>>>>

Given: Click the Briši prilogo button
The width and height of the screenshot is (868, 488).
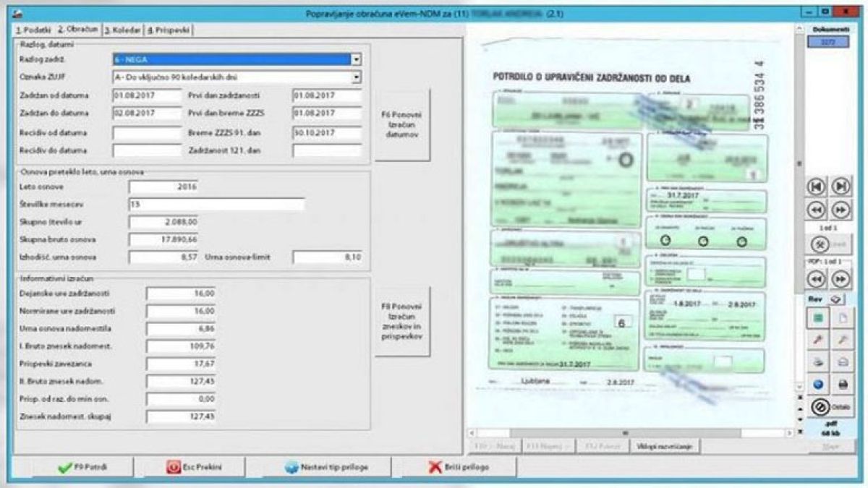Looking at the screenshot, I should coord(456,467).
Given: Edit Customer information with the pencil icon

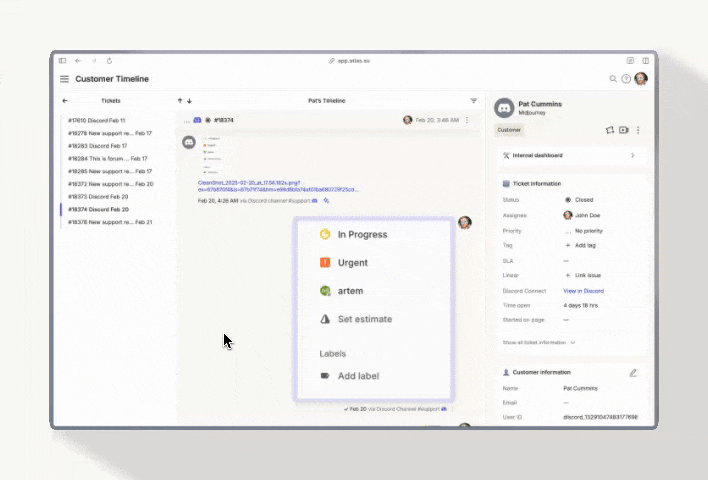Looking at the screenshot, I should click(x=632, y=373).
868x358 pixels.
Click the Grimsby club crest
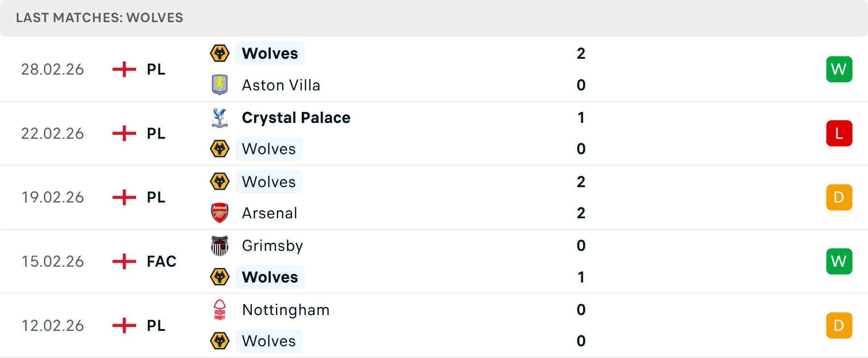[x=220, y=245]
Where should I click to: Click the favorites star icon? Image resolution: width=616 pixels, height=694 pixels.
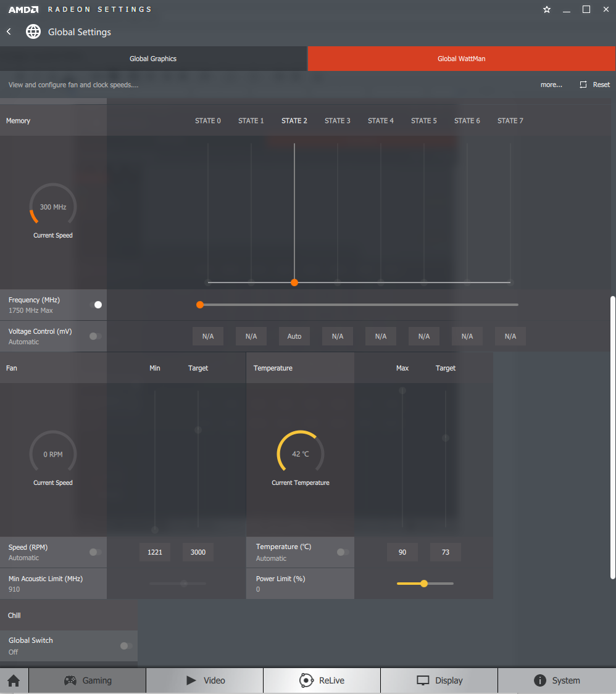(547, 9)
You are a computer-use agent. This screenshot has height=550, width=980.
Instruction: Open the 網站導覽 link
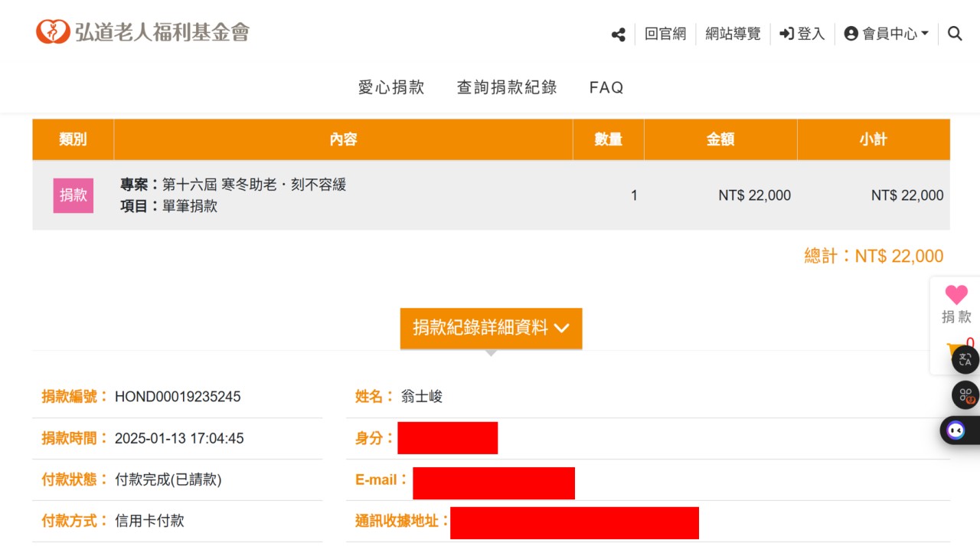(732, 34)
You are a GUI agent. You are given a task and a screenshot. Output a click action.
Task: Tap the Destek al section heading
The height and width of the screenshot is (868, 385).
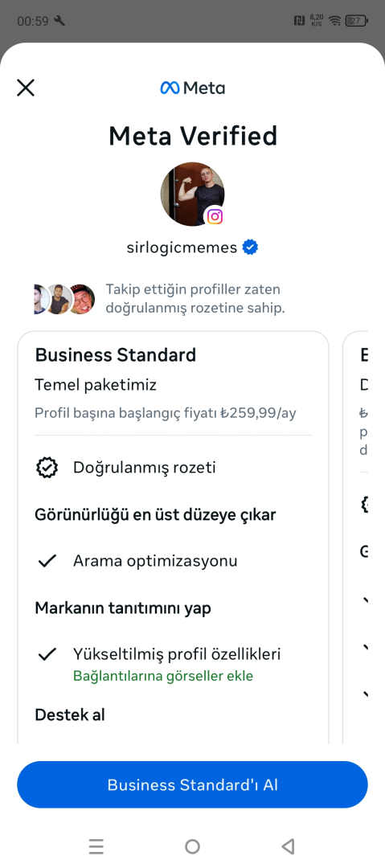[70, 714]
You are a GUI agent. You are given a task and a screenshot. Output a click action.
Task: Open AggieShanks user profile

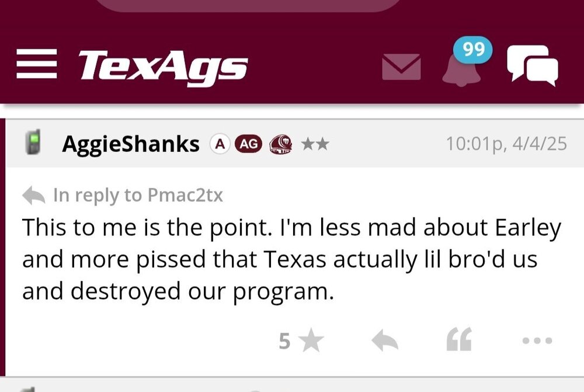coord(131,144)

<<<<

— What to work on —
Set down all entries above again, exactly, without images.

— Written solution —
Given: Click the Briši prilogo button
The width and height of the screenshot is (868, 488).
Looking at the screenshot, I should coord(456,467).
Given: Edit Customer information with the pencil icon

Looking at the screenshot, I should click(x=632, y=373).
868x358 pixels.
Click the Grimsby club crest
[x=220, y=245]
Where should I click to: Click the favorites star icon? Image resolution: width=616 pixels, height=694 pixels.
(547, 9)
You are a computer-use agent. This screenshot has height=550, width=980.
Instruction: Open the 網站導覽 link
(732, 34)
You are a GUI agent. You are given a task and a screenshot. Output a click action.
Task: Tap the Destek al section heading
The height and width of the screenshot is (868, 385).
[70, 714]
You are a GUI agent. You are given a task and a screenshot. Output a click action.
Task: Open AggieShanks user profile

coord(131,144)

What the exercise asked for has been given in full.